Please, show me ... how does "piracy", the non-profit-oriented sharing of digital content between people, hurt sales?
Please show me how it doesn't. Sorry but the onus is on the people stealing shit, not the creators. Also you conveniently ignore that there are countries other than the US who have entire black markets built around selling other's commercial IP, games included.
"Piracy" is the only way for indie devs, without the big marketing budget a major publisher like EA can afford, to make their games more popular, to "spread the word".

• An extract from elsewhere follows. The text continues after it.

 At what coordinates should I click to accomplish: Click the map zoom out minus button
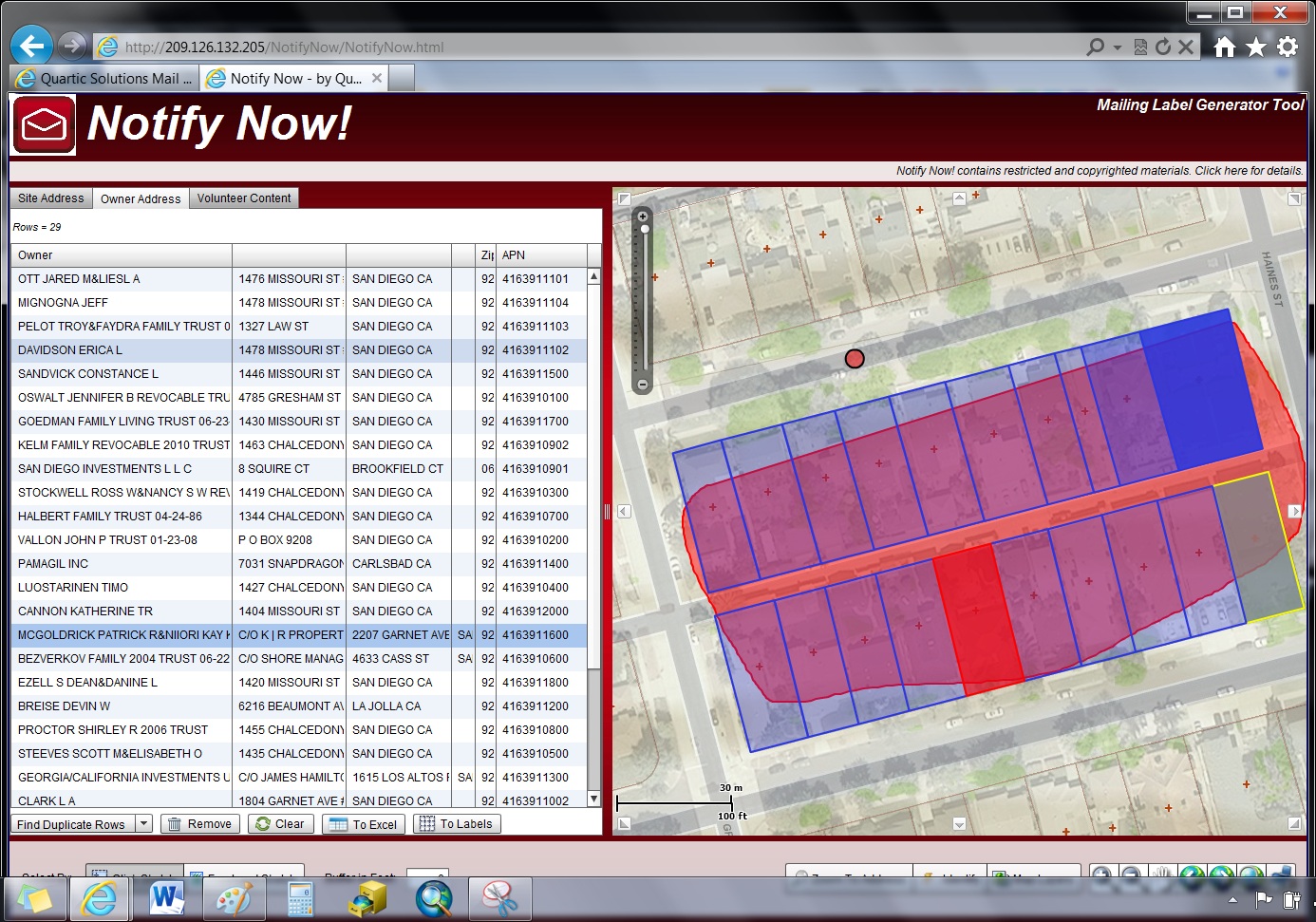pyautogui.click(x=643, y=385)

Ok, you write all that up in an email to the creators of Braid, Peggle and so on. Let me know how they respond to charity pirate work. Word of mouth only goes so far and word of mouth does not directly induce sales. It can potentially lead to them but that's all. If you have proof otherwise then please feel free to share it with the class. Best case scenario argument is that indies can't afford advertising but that falls apart due to the wonders of the Internet and the hundreds of ways to expose your game to an audience now, many of them entirely free.

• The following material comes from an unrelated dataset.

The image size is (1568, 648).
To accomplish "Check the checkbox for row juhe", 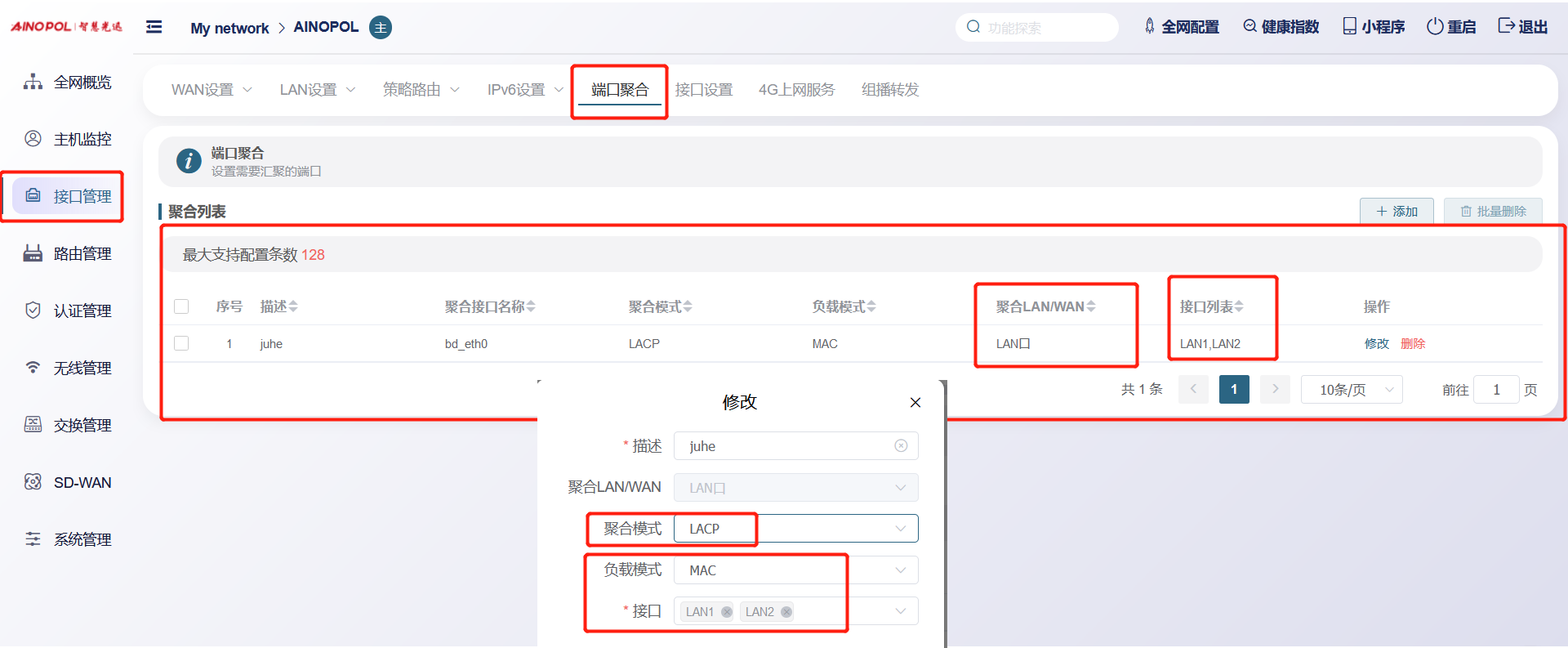I will 181,344.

To suggest that piracy is the "only" for an indie dev to succeed is utter bollocks. It's yet another excuse. It just allows people to get enjoyment from the game without paying for it. Pirates will then come up with whatever excuse they feel fits for not buying it - "too short", "too expensive", "too many bugs", "not being supported", "not available from [such and such]", "not my sort of game", etc. Never mind that they've already played it, often 'til completion.
Ding ding ding. This man is wise. It's really easy to talk yourself out of something that costs money after the fact. I used to pirate shit all the time, I know how it works so don't pull the whole "oh my god we're doing them a favor" or "I never would've bought it anyways!!!" crap with me. Those arguments might work on a ten year old but they aren't fooling anyone here except maybe fellow pirates.
This comment was edited on Apr 29, 2009, 12:40.